### Task requirements
1. Name every court case that the judgment excerpt refers to by its parties.
2. Reproduce the judgment excerpt word for word between "13. In the case" and "was erroneously cited.", inclusive.

### Passage shown
12. Heard learned counsel for the parties.
13. In the case of State of Rajasthan and anr. Vs. Surendra Mohnot and ors: 2014(2) WLC (SC) Civil 358, the Apex Court was examining a similar issue where the order was passed on agreement of the counsel for the parties and the question arose was whether a review would be maintainable by one of the parties having conceded the decision before the Court. Examining the said aspect, the Apex Court held that it is well settled in law that there is no estoppel in law. The consent given in a Court that a controversy is covered by judgment which has no applicability whatsoever and pertains to a different field, cannot stop a (12 of 20) [CW-17616/2017] party from raising the point that the same was erroneously cited.
14. In the case of Union of India Vs. Heera Lal:
1996(10) SCC 574, it has been held that the concession made by the Government Advocate on question of law could not be said to be binding upon the Government.
15. The power of review under Article 226 of the Constitution is an inherent power of the High Court as held by the Apex Court in the case of Shivdeo Singh and others Vs. State of Punjab and others: AIR 1963 (SC) 1909. The power can be exercised as plenary jurisdiction to prevent miscarriage of justice or to correct grave palpable errors committed by it. However, as a word of caution, it is to be noted that the power of review is not to be confused with the appellate power and a review by no means is an appeal in disguise. Finality of a judgment delivered by the Court would not be reconsidered except where a glaring omission or patent mistake or like grave error has crept in earlier by judicial fallibility.
16. Keeping in view the aforesaid guidelines, this Court finds that the order passed by the Court dated 19/05/2017, while noticing the judgment passed by the Supreme Court in the case of R.C. Gupta & ors. (supra) and holding that the ratio of the said judgment is applicable, allowed the bunch of writ petitions. The facts of the cases were not noticed in view of the consent of counsel for both the parties. The respondents- review petitioners by way of these review petitions have (13 of 20) [CW-17616/2017] sought to distinguish the case of the petitioners herein from the facts of the case in R.C. Gupta & ors. (supra) as a ground for review of the order. Thus, it would be appropriate to notice certain facts of the writ petitions. The petitioners in the writ petitions were employees of Instrumentation Limited, Kota and though the salary of the petitioners exceeded the limits as prescribed under Paragraph 2(f) of the Employees Provident Fund Scheme, 1952, as well as Clause 11(3) of the Employees Pension Scheme, yet the employer made provident fund contributions calculating the employees' share and employers' share by reckoning the actual total salary without considering the ceiling limit. However, the amount remitted to the petitioners' pension account was the amount reckoning the pay limit to the ceiling prescribed i.e. Rs.6,500/-. The remaining amount remained with the PF Trust of the Instrumentation Limited which is one of the exempted institution in terms of Section 17 of the Act of 1952. Thus, 8.33% of the ceiling limit was deposited with the pension fund being regulated by the EPFO.

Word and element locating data
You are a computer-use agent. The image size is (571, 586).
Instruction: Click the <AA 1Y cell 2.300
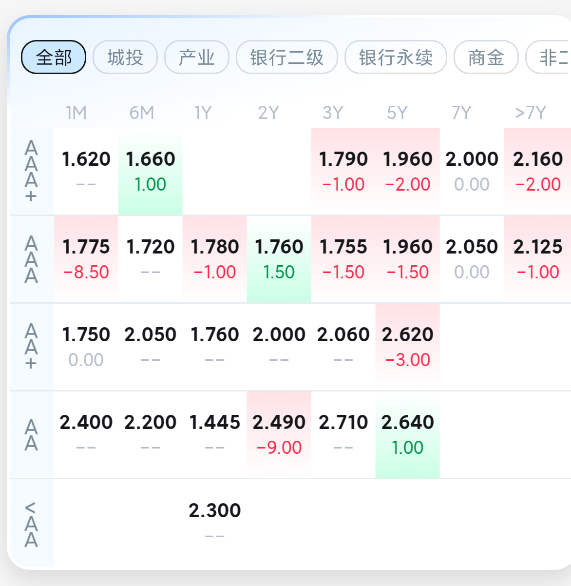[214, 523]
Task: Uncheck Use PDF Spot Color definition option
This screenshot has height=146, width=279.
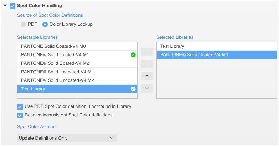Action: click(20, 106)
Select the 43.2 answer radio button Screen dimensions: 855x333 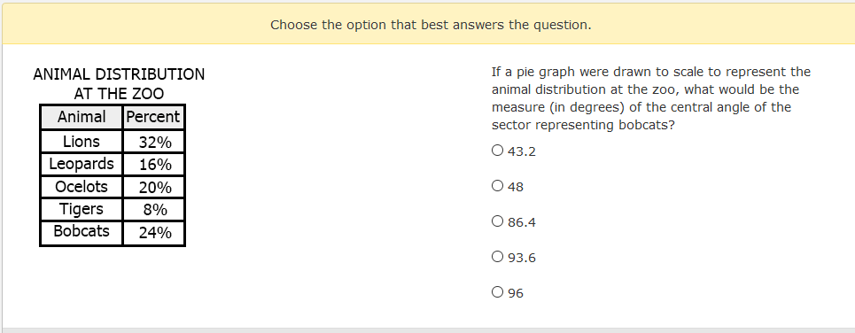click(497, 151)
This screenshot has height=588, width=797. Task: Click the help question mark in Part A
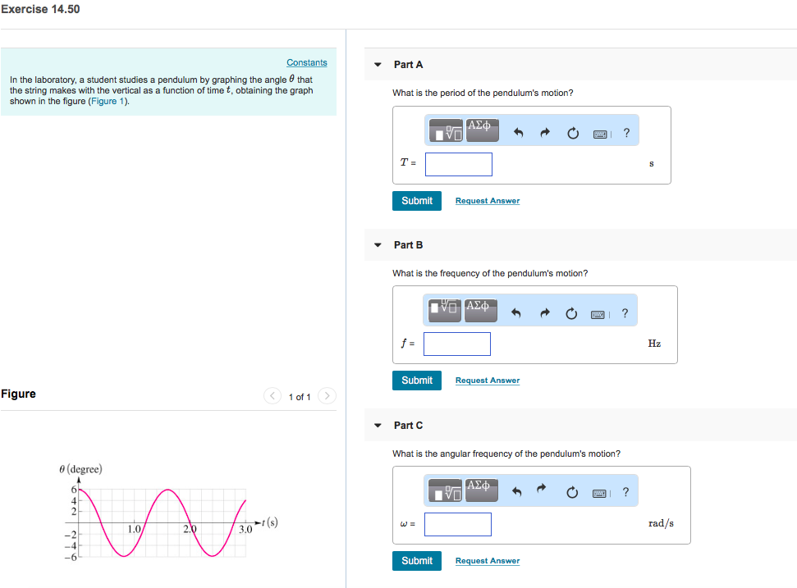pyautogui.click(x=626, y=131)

---

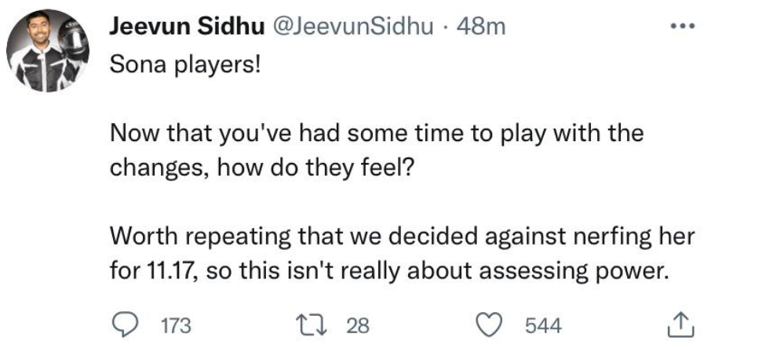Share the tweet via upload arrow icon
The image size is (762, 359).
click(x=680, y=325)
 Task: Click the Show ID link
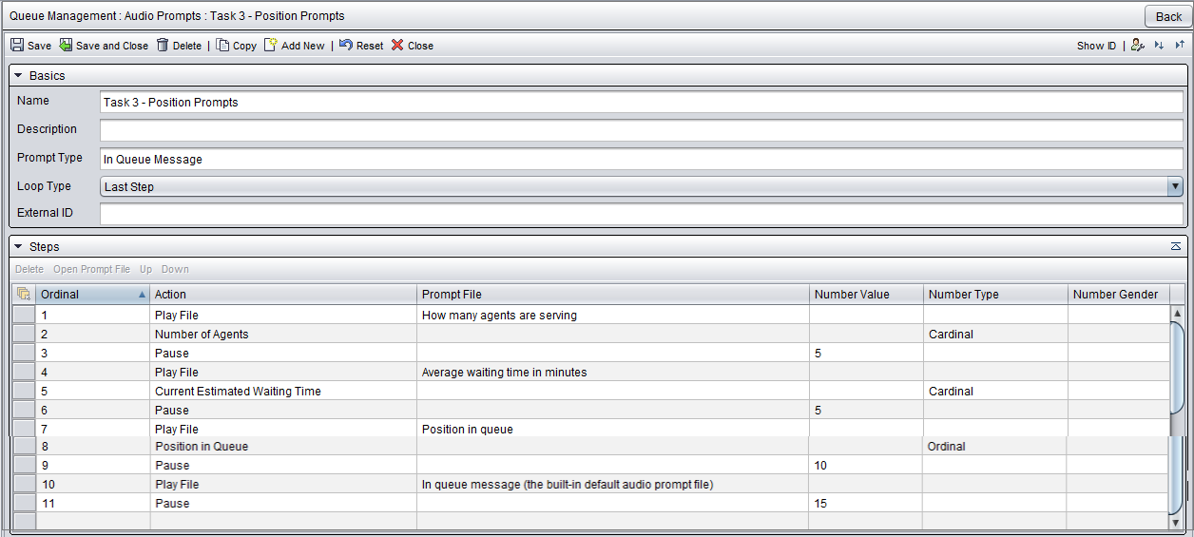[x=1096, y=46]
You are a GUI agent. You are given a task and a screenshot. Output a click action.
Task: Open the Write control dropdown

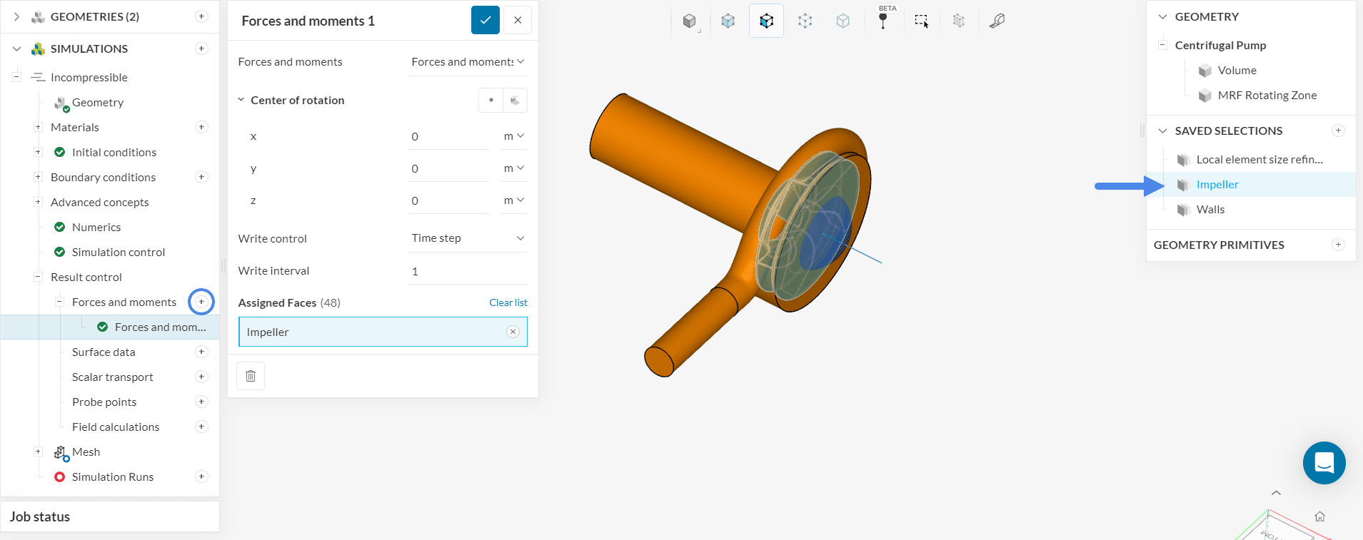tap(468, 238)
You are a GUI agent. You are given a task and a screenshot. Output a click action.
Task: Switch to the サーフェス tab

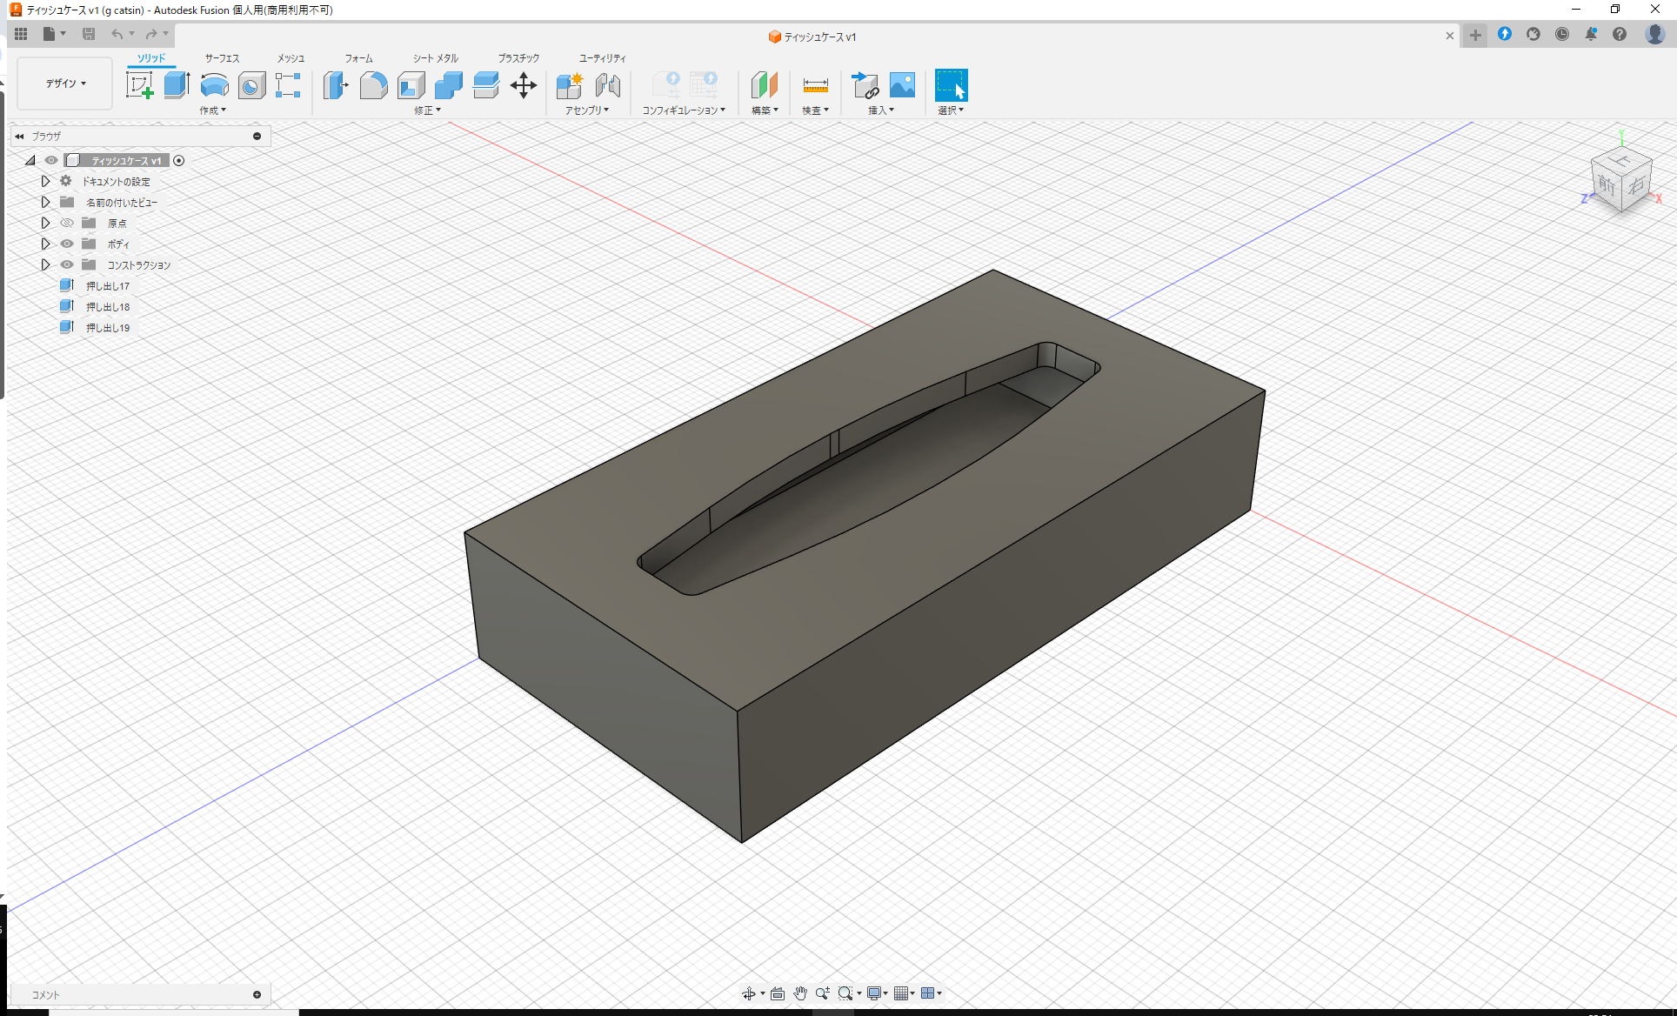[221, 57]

### Solutions in order
1.
- State of Rajasthan and anr. Vs. Surendra Mohnot and ors
- Union of India Vs. Heera Lal
- Shivdeo Singh and others Vs. State of Punjab and others
- R.C. Gupta & ors.

2.
13. In the case of State of Rajasthan and anr. Vs. Surendra Mohnot and ors: 2014(2) WLC (SC) Civil 358, the Apex Court was examining a similar issue where the order was passed on agreement of the counsel for the parties and the question arose was whether a review would be maintainable by one of the parties having conceded the decision before the Court. Examining the said aspect, the Apex Court held that it is well settled in law that there is no estoppel in law. The consent given in a Court that a controversy is covered by judgment which has no applicability whatsoever and pertains to a different field, cannot stop a (12 of 20) [CW-17616/2017] party from raising the point that the same was erroneously cited.